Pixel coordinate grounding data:
/---
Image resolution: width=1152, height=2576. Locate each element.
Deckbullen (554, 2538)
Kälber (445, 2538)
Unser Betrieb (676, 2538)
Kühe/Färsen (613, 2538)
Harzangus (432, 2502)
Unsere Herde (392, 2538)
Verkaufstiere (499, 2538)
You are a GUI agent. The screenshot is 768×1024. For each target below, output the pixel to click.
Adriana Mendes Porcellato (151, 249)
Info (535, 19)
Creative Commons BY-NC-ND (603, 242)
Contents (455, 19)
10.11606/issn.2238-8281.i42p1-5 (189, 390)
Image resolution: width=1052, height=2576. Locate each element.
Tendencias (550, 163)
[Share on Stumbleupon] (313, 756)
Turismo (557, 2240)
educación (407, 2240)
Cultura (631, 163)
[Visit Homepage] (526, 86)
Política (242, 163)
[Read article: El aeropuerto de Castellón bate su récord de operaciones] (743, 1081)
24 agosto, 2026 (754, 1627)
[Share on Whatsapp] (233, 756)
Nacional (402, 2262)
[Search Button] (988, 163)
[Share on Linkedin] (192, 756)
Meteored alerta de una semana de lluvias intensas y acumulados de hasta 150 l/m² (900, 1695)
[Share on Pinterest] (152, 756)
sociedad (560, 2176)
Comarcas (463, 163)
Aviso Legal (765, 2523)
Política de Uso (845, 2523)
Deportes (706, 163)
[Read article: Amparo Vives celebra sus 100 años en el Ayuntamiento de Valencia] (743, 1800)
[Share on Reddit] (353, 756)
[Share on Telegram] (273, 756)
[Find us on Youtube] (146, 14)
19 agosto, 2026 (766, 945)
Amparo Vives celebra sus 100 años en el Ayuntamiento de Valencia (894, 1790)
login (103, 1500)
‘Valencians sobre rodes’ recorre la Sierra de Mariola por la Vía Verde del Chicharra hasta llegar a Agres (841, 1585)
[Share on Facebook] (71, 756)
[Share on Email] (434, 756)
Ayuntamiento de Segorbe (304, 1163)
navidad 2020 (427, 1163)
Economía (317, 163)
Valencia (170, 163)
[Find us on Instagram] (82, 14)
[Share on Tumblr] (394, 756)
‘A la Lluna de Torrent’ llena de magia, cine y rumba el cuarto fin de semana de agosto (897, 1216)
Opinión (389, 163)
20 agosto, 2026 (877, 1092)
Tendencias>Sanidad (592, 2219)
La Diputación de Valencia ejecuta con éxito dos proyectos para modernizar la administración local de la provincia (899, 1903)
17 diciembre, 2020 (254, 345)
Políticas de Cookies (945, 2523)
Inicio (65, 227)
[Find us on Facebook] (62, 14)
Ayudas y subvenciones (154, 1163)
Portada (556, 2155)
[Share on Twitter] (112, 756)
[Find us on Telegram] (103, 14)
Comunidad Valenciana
\---
Exercise objective: Once you have read the records above, write them out again exactly.

Written response:
Image resolution: width=1152, height=2576. Locate each element.
Deckbullen (554, 2538)
Kälber (445, 2538)
Unser Betrieb (676, 2538)
Kühe/Färsen (613, 2538)
Harzangus (432, 2502)
Unsere Herde (392, 2538)
Verkaufstiere (499, 2538)
You are a GUI agent. The screenshot is 768×1024. For each target below, output the pixel to click.
Adriana Mendes Porcellato (151, 249)
Info (535, 19)
Creative Commons BY-NC-ND (603, 242)
Contents (455, 19)
10.11606/issn.2238-8281.i42p1-5 (189, 390)
Image resolution: width=1052, height=2576. Locate each element.
Tendencias (550, 163)
[Share on Stumbleupon] (313, 756)
Turismo (557, 2240)
educación (407, 2240)
Cultura (631, 163)
[Visit Homepage] (526, 86)
Política (242, 163)
[Read article: El aeropuerto de Castellón bate su récord de operaciones] (743, 1081)
24 agosto, 2026 (754, 1627)
[Share on Whatsapp] (233, 756)
Nacional (402, 2262)
[Search Button] (988, 163)
[Share on Linkedin] (192, 756)
Meteored alerta de una semana de lluvias intensas y acumulados de hasta 150 l/m² (900, 1695)
[Share on Pinterest] (152, 756)
sociedad (560, 2176)
Comarcas (463, 163)
Aviso Legal (765, 2523)
Política de Uso (845, 2523)
Deportes (706, 163)
[Read article: Amparo Vives celebra sus 100 años en el Ayuntamiento de Valencia] (743, 1800)
[Share on Reddit] (353, 756)
[Share on Telegram] (273, 756)
[Find us on Youtube] (146, 14)
19 agosto, 2026 (766, 945)
Amparo Vives celebra sus 100 años en el Ayuntamiento de Valencia (894, 1790)
login (103, 1500)
‘Valencians sobre rodes’ recorre la Sierra de Mariola por la Vía Verde del Chicharra hasta llegar a Agres (841, 1585)
[Share on Facebook] (71, 756)
[Share on Email] (434, 756)
Ayuntamiento de Segorbe (304, 1163)
navidad 2020 (427, 1163)
Economía (317, 163)
Valencia (170, 163)
[Find us on Instagram] (82, 14)
[Share on Tumblr] (394, 756)
‘A la Lluna de Torrent’ llena de magia, cine y rumba el cuarto fin de semana de agosto (897, 1216)
Opinión (389, 163)
20 agosto, 2026 (877, 1092)
Tendencias>Sanidad (592, 2219)
La Diputación de Valencia ejecuta con éxito dos proyectos para modernizar la administración local de la provincia (899, 1903)
17 diciembre, 2020 (254, 345)
Políticas de Cookies (945, 2523)
Inicio (65, 227)
[Find us on Facebook] (62, 14)
Ayudas y subvenciones (154, 1163)
Portada (556, 2155)
[Share on Twitter] (112, 756)
[Find us on Telegram] (103, 14)
Comunidad Valenciana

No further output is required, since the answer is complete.